My dreams have a false but recognizable geography to them. The street I grew up on figures heavily in many of them and the surrounding neighborhood, skewed by dream logic repeats from dream to dream. Some three blocks down the street from my own block, my dreams consistently feature a dark wood paneled restaurant with hotel rooms above them. No such place existed near my house nor ever did but it is consistently there. So too is a house near the end of the cul-de-sac, always abandoned, always dusty and furnitureless with naked wooden beams, worn and pocked by termites. I mention this because my dream last night featured this stable but non existent neighborhood--a shadow of the Walnut Acres in which I grew up. And the feeling of the unheimlische, not just within the dream, but outside it, is important.

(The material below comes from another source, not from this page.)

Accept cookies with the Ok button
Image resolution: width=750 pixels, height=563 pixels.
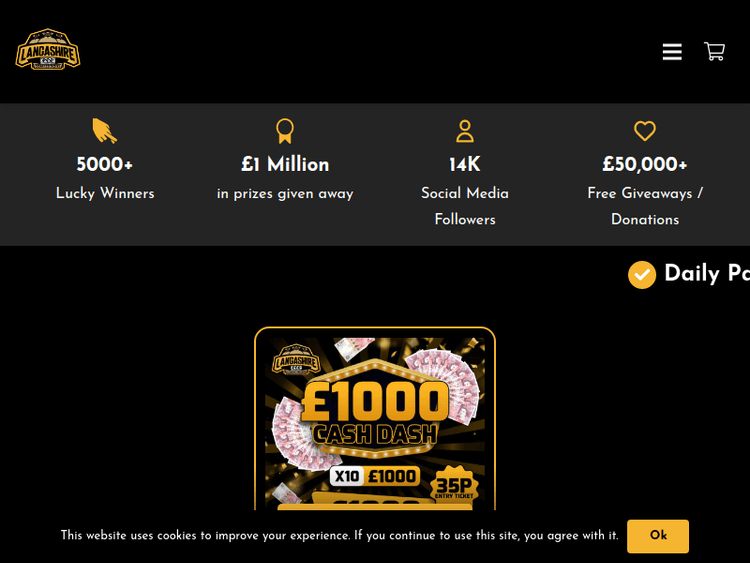[658, 536]
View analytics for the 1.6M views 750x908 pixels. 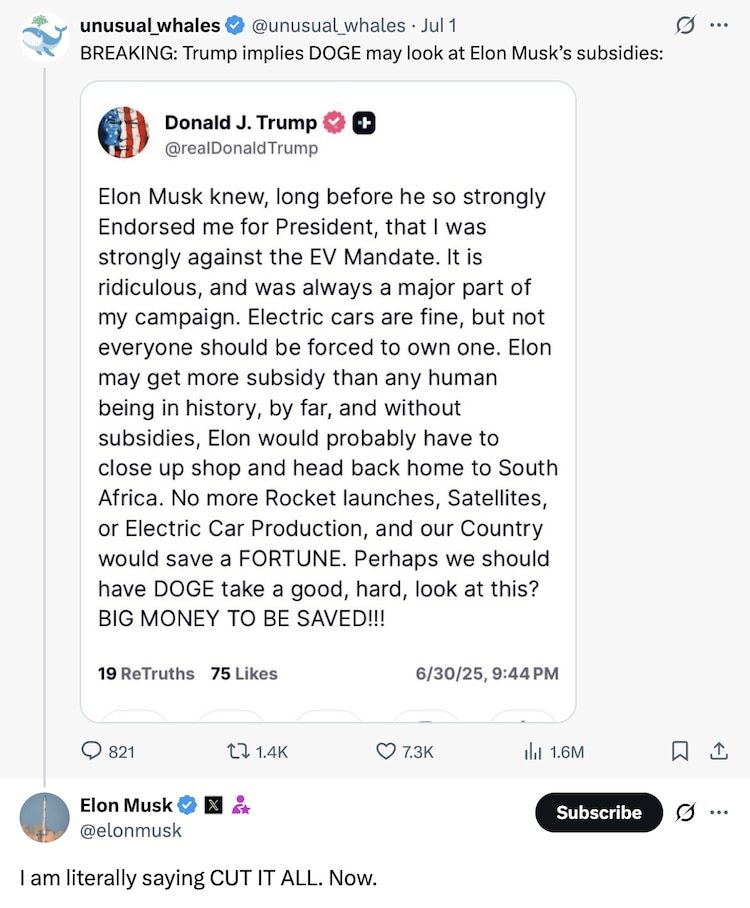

I'm in a minivan, driving north on Topanga Canyon blvd and I hit Ventura. I park behind a gas station and get out on foot. As I walk east, way from my little piece of dream childhood, there is a street faire going on. It is night and people are dining al fresco, strings of light illuminating their laughing faces. People are waiting in line to get into bars and there are little dyed silk tents set up from which people are hawking their wares. I can hear this man I'm about to meet for blocks before I see him. He's no one specific, a douchey frat boy who reminds me of no one so much as Topher Grace though his features are indistinct. He's talking about some girl he intends to seduce to his friend. I'm his friend sometimes. Sometimes it's a third person standing near us.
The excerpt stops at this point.